Saving limbs, saving lives: How advanced vascular team treated a rare case

G. Thulasikumar1, T. Rathnaganpati2

1Senior Consultant, Endovascular and Vascular Surgery, Kauvery Hospital, Vadapalani, Chennai

2Senior Resident, Vascular surgery, Kauvery Hospital, Vadapalani, Chennai

A Rare but Serious Condition

Most of us heard of aneurysmal disease, but few know about multiple aneurysms in pelvic and femoral arteries. These are balloon-like swellings in arteries that can burst or block blood supply, leading to loss of life, pain, gangrene, or even amputation.

The Case at Kauvery Hospital

A 28-year-old young woman came to Kauvery Hospital with severe pain and blackening of her toes. She had already undergone surgery elsewhere, but her problem persisted. Scans revealed something extremely rare – multiple aneurysms in the arteries of her pelvis and legs.

Why It Was Dangerous

If left untreated, these swollen arteries could rupture or block blood flow completely, risking her limb and life. Traditional surgery would have been very risky because of her other health conditions.

The Advanced Treatment

Our Vascular & Endovascular Surgery team chose a minimally invasive option. Using small tubes inserted through the blood vessels, we placed covered stents – special tubes that seal off the weak part of the artery while keeping blood flowing. This way, the aneurysms were treated without major surgery.

The Outcome

The procedure was successful. Her pain improved, blood flow was restored, and her limb was saved. She continues to be monitored by a multidisciplinary team.

Why This Matters

  • Peripheral aneurysms are rare but dangerous.
  • Early diagnosis and treatment can prevent limb loss.
  • Endovascular stent procedures offer safe, less invasive alternatives to open surgery.

Kauvery Hospital’s Message This case shows our commitment to advanced, patient-centered care.
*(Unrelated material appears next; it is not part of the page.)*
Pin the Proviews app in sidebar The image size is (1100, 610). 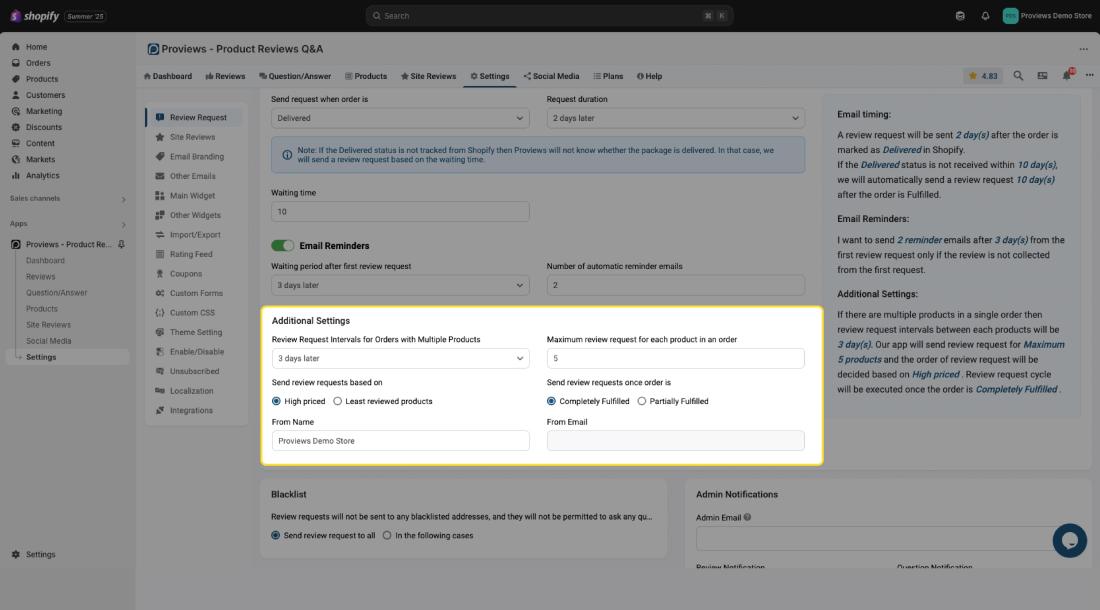(x=121, y=245)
With cutting-edge vascular expertise, we ensure that even the rarest and most complex conditions can be treated successfully — right here in Chennai.

Case Presentation

A 28-year-old female presented with severe pain and blackish discoloration of the right forefoot, sparing the little toe, of one-month duration. She had a history of rheumatoid arthritis on long-term steroids and a previous femoral thrombectomy. Clinical examination revealed gangrene of four toes, right foot drop, and palpable femoral and distal pulses.

Imaging and Work-up

  • CTA: Multiple aneurysms – right internal iliac, right superficial femoral, and left SFA, along with intramuscular abscesses suggesting septic emboli.
  • 2D Echo/TEE: Severe mitral regurgitation due to mitral valve prolapse, chordal rupture (surgically repaired).
  • Neurology: Cavernous angioma (L frontal gyrus) with seizure disorder.
  • Hematology: Negative autoimmune thrombophilia; elevated homocysteine.
  • Cultures were negative, and infective endocarditis was ruled out.
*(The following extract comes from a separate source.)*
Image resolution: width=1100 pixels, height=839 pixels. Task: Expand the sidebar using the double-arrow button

Provisional Diagnosis: Multifocal peripheral arterial aneurysms (probable infectious arteritis/systemic vasculopathy), Rheumatoid arthritis, and Hyperhomocysteinemia.

Management

Given the multifocal aneurysms and comorbidities, endovascular repair was chosen over open surgery. Covered stents (Bentley) were deployed in the right internal iliac artery, right SFA, and left SFA. This approach:

  • Excluded aneurysmal segments, preventing rupture.
  • Preserved distal perfusion.
  • Avoided morbidity associated with open repair in anatomically challenging regions.

Pre op pictures

Fig (1): On admission

pre op

Fig (4): Peripheral aneurysm

Post op picture

Discussion

Mycotic or inflammatory aneurysms are rare but carry high risks. Literature supports endovascular repair as an effective, lower-morbidity alternative to open surgery, with technical success rates >95% and perioperative mortality <1%. However, durability concerns exist, particularly in high-mobility regions (SFA, CFA). Careful follow-up is essential to detect endoleak, restenosis, or graft infection.

Conclusion

This case illustrates the challenges and successful use of endovascular therapy in managing multiple peripheral aneurysms in a young patient with systemic comorbidities. A multidisciplinary approach was critical, involving vascular surgery, cardiology, neurology, hematology, and infectious disease teams.

Key Learning Point: Endovascular covered stents offer a safe, effective, and minimally invasive strategy for multifocal peripheral aneurysms, especially in high-risk patients.